Work instruction:
Take the line with "This screenshot has height=776, width=1568." and every line after it in the data. Transcribe them exactly, through the last.
Provided records: Begin
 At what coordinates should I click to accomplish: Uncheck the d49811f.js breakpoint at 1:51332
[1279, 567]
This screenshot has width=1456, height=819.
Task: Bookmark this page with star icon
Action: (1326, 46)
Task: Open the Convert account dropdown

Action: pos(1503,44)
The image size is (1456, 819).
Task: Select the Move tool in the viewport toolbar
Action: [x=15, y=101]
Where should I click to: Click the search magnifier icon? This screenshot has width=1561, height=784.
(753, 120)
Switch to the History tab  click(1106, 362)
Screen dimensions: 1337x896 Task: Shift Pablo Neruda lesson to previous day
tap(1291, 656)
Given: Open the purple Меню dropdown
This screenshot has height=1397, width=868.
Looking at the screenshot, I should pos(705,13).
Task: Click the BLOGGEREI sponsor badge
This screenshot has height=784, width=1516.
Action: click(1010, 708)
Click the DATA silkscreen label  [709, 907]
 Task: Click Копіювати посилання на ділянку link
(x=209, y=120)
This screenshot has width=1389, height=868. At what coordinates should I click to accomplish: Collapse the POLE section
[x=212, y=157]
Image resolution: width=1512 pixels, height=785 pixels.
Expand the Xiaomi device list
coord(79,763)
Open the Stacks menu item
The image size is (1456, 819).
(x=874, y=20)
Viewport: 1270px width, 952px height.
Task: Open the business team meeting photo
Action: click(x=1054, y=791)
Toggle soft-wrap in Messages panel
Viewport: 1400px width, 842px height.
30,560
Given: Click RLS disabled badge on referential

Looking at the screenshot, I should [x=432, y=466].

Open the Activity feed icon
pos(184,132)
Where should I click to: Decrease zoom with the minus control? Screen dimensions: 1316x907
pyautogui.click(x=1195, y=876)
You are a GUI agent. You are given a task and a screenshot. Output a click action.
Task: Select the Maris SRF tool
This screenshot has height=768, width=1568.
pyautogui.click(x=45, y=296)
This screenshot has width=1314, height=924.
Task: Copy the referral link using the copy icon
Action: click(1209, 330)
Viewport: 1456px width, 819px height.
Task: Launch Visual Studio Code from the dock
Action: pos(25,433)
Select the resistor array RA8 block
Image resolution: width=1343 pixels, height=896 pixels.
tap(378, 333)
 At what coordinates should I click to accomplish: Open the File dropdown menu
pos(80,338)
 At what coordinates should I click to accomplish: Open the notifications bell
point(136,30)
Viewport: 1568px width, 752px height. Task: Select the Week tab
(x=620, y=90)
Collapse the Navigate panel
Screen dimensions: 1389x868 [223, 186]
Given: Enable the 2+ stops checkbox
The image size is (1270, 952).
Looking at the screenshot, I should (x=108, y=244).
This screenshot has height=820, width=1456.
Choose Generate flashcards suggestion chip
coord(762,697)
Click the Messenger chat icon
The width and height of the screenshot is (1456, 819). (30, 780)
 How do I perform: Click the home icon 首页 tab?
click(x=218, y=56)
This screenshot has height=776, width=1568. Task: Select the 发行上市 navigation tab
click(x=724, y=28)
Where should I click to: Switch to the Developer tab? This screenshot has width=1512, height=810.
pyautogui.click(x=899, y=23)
Provided records: End
Result of the exercise:
This screenshot has height=776, width=1568. Task: Select the 发行上市 navigation tab
click(x=724, y=28)
Where should I click to: Switch to the Developer tab? This screenshot has width=1512, height=810.
pyautogui.click(x=899, y=23)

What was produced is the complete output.